La votación de la Corte Suprema contra el pedido de licencia extraordinaria de Ariel Lijo, que condicionó su posible asunción como juez del máximo tribunal a la renuncia de su cargo en Comodoro Py, generó sorpresa y malestar en la Casa Rosada. La decisión fue interpretada como un revés inesperado, especialmente porque contó con el voto en contra de Manuel García Mansilla, el académico que fue propuesto por Javier Milei y recientemente asumió como el cuarto miembro del cuerpo.

Desde el entorno del Presidente, al conocer la información publicada en los medios, algunos funcionarios pusieron en duda la concreción de la votación en ese momento. Sin embargo, con el correr de las horas, el Ejecutivo se vio obligado a asumir la decisión judicial y su impacto en la estrategia política para completar la Corte.

La reacción del Gobierno y el futuro de Lijo

Tras el fallo adverso, el Gobierno confirmó que sostendrá el pliego de Lijo como candidato a la Corte Suprema y que seguirá buscando los votos necesarios en el Senado. La negativa de la Corte a otorgar la licencia obligaría al magistrado a renunciar a su cargo actual si pretende asumir en el máximo tribunal, algo que, según trascendió, no estaría dispuesto a hacer sin la garantía de su nombramiento.

Durante 11 meses, los operadores políticos de Milei intentaron avanzar con la designación de Lijo y García Mansilla en el Senado, pero solo lograron que el pliego del juez federal obtuviera dictamen en la Comisión de Acuerdos, con apoyo de una parte del bloque de Unión por la Patria.
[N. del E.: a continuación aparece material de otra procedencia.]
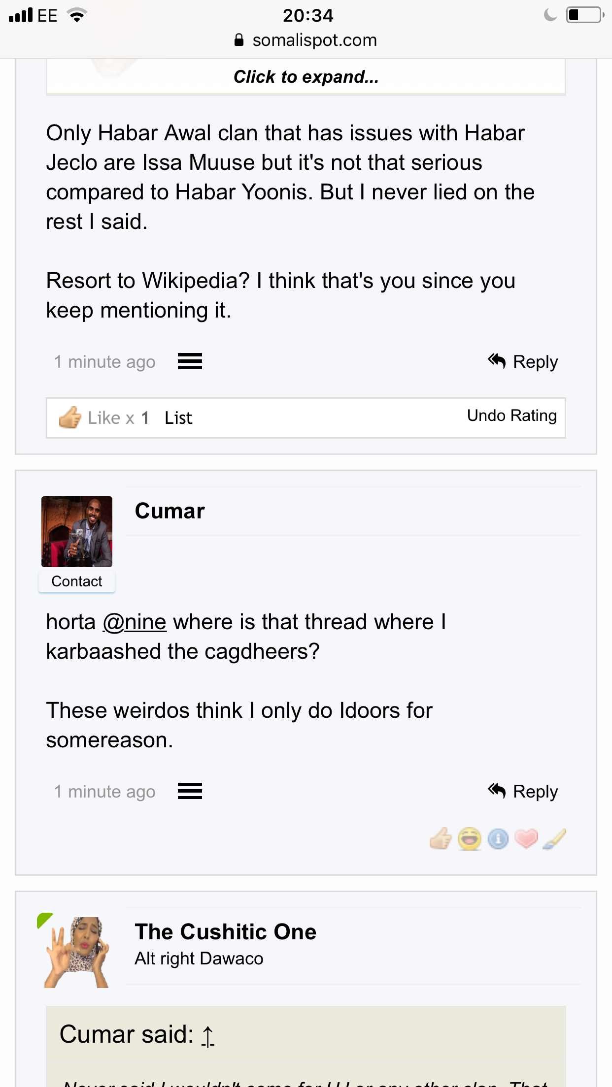
Task: Jump to quoted post via Cumar said arrow
Action: (208, 1036)
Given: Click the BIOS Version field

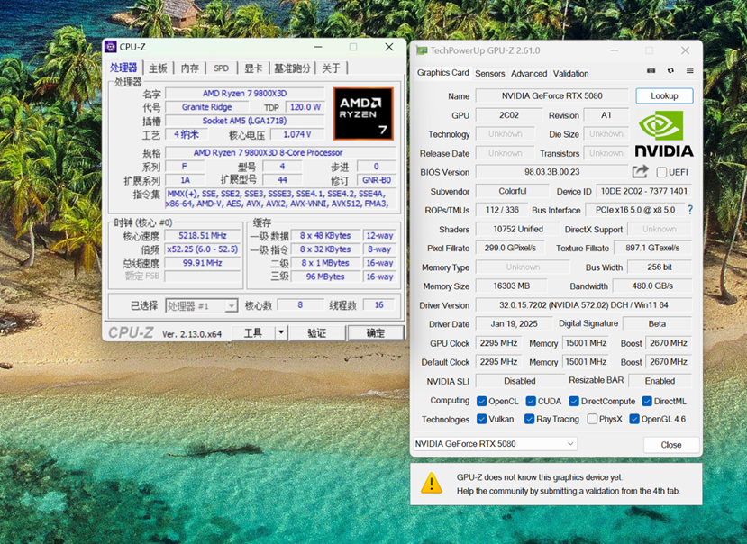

La votación en el recinto se frustró en varias ocasiones, en parte por las negociaciones inconclusas con la oposición y en parte por el contexto político general.

El oficialismo confía en que, tarde o temprano, el kirchnerismo cederá y permitirá la designación de Lijo. En caso contrario, especulan con extender el plazo del nombramiento en comisión de García Mansilla hasta después del 10 de diciembre, cuando se renueve la composición del Senado tras las elecciones legislativas.

Un fallo que alteró la estrategia oficialista

La votación de la Corte Suprema contra el pedido de licencia de Lijo tuvo un impacto significativo en el Ejecutivo, que apostaba a su designación para reforzar su influencia en el Poder Judicial. La resolución se definió por tres votos contra uno, con el respaldo de Horacio Rosatti, Carlos Rosenkrantz y García Mansilla.

El resultado generó confusión en el Gobierno, ya que se descontaba que Ricardo Lorenzetti apoyaría el pedido de Lijo, dado su respaldo previo a su candidatura. Sin embargo, hasta las primeras horas de la tarde no se había confirmado su postura en la votación. Desde la Casa Rosada se esperaba que García Mansilla, al menos se abstuviera. Sin embargo, su decisión de votar en contra evidenció una fractura en la estrategia del oficialismo.